Up until recently, these items could only be recycled through community drop-off sites and with the recent collapse of REDcycle, the company that recycled soft plastics that returned to bins at supermarkets, the introduction of this new service is very timely.

Tamworth region Mayor Russell Webb said the Curby Program will bolster the region’s recycling capabilities, which are all designed to reduce the amount of rubbish going to landfill.

“Tamworth Regional Council is focussed on becoming more sustainable through new and innovative systems and processes. For the very first time the region will now have access to soft plastics recycling on a region wide scale.
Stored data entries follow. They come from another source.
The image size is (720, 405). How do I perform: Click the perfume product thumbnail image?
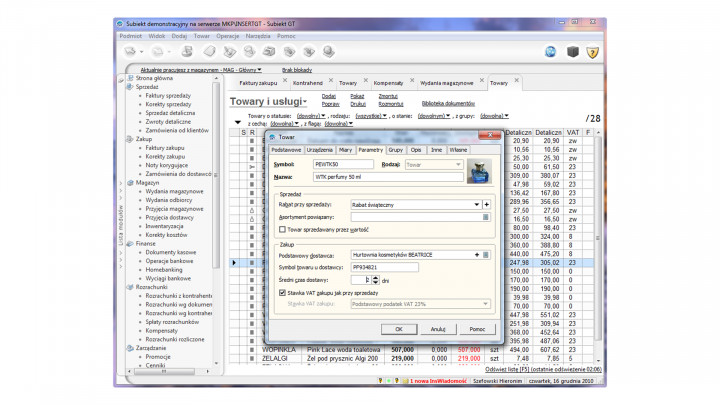point(480,171)
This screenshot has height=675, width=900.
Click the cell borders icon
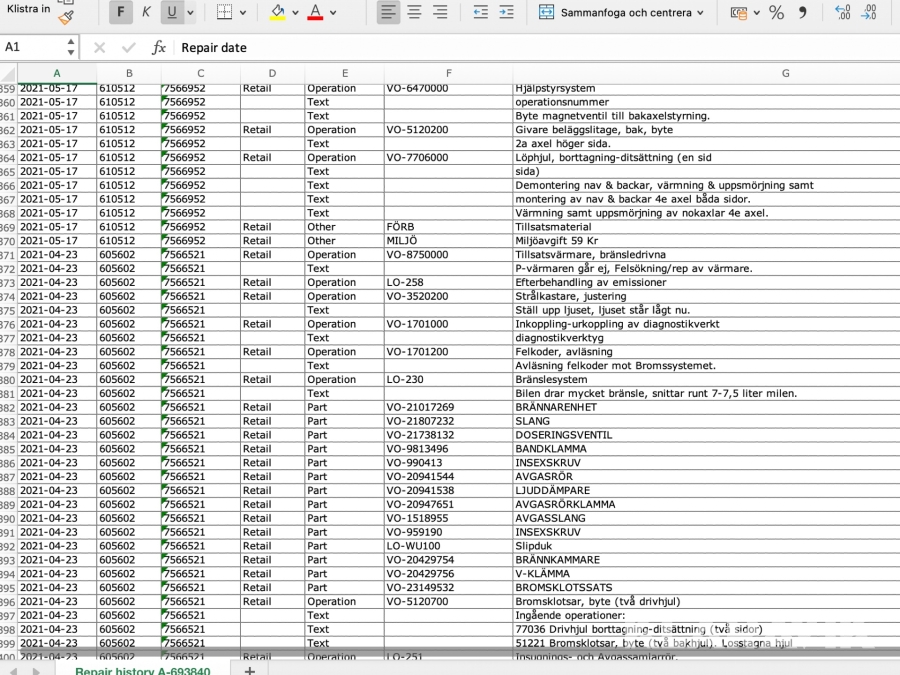point(224,13)
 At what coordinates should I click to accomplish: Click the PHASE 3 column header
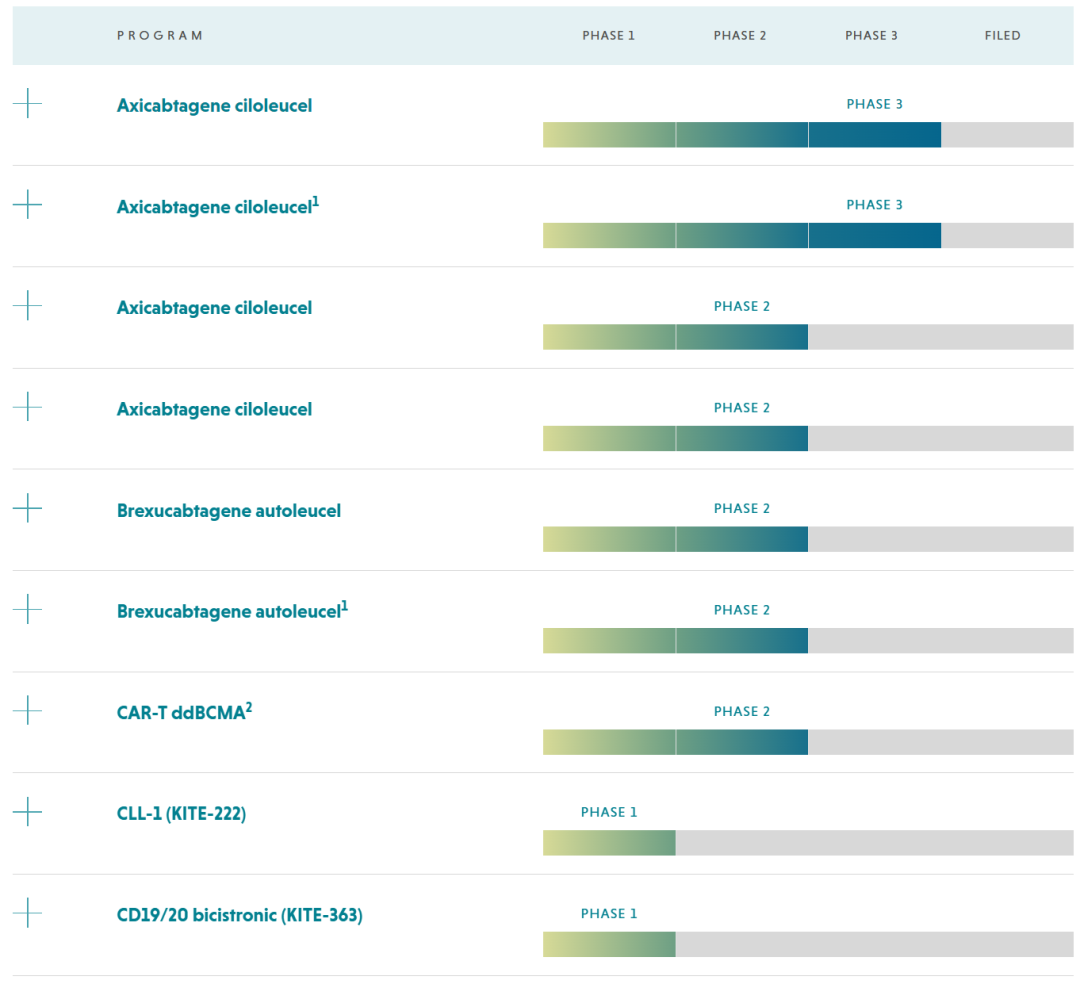point(871,36)
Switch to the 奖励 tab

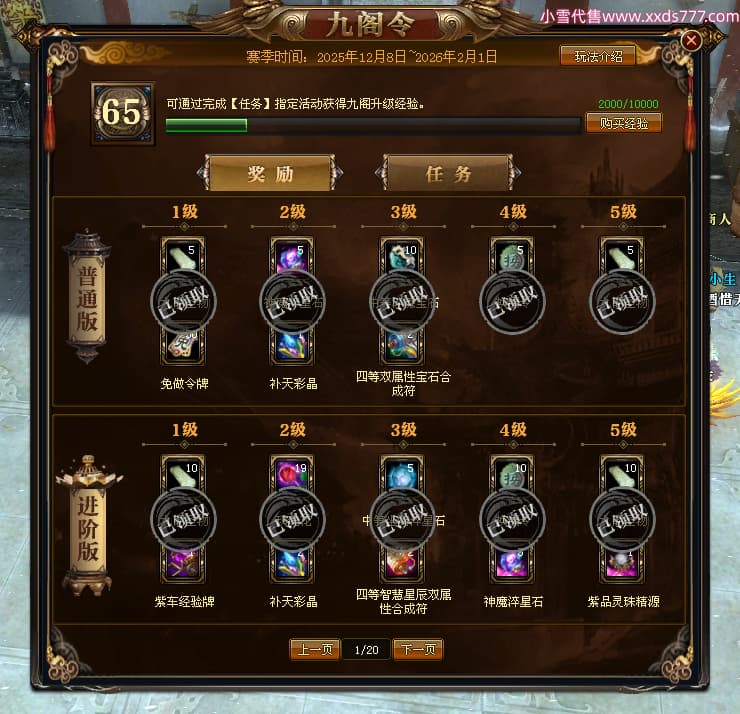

Ninety-four per cent (94%) of soft plastics across Australia still end up in landfill, with the introduction of this new innovative service our region can do it’s part in reducing waste and contributing to a circular economy.”

“By weight, soft plastics make up a small component of the household waste that ends up at our Waste Management Facilities. However, given their lightweight nature, they can sometimes be picked up by the wind and escape into the environment, where they pose a serious threat to our native animals and marine life.”

The Curby Soft Plastics Program has successfully been introduced in Newcastle and the Central Coast and has collected more than 75 tonnes of soft plastics to date, which is equivalent to more than twelve million pieces of plastic.

CurbCycle Director Gordon Ewart said that the Tamworth Regional Council would be the first regional Council in Australia to utilise the Curby Platform.

“The Curby Program is seeking to remake today for a more sustainable tomorrow – and that is for councils right across Australia.  We are seeking to bring solutions to community that better link with recyclers and leading brands diverting from landfill and forming new products re-made in Australia,” Mr Ewart said.

The program will be rolled out free of charge to householders across the Tamworth region, with registrations open now for households in the region with a kerbside yellow-lid bin collection service to be delivered to iQ Renew’s Smart Material Recovery Facility.

Soft plastics must be inside a suitable plastic bag with a CurbyTag to be recycled via the kerbside collection and must not be placed loose in yellow-lid bins. This allows them to be separated from other materials and prevents the contamination of other recyclables.

Interested households can register at www.curbyit.com/softplastics or by downloading the Curby App from the Apple App Store or Google Play Store.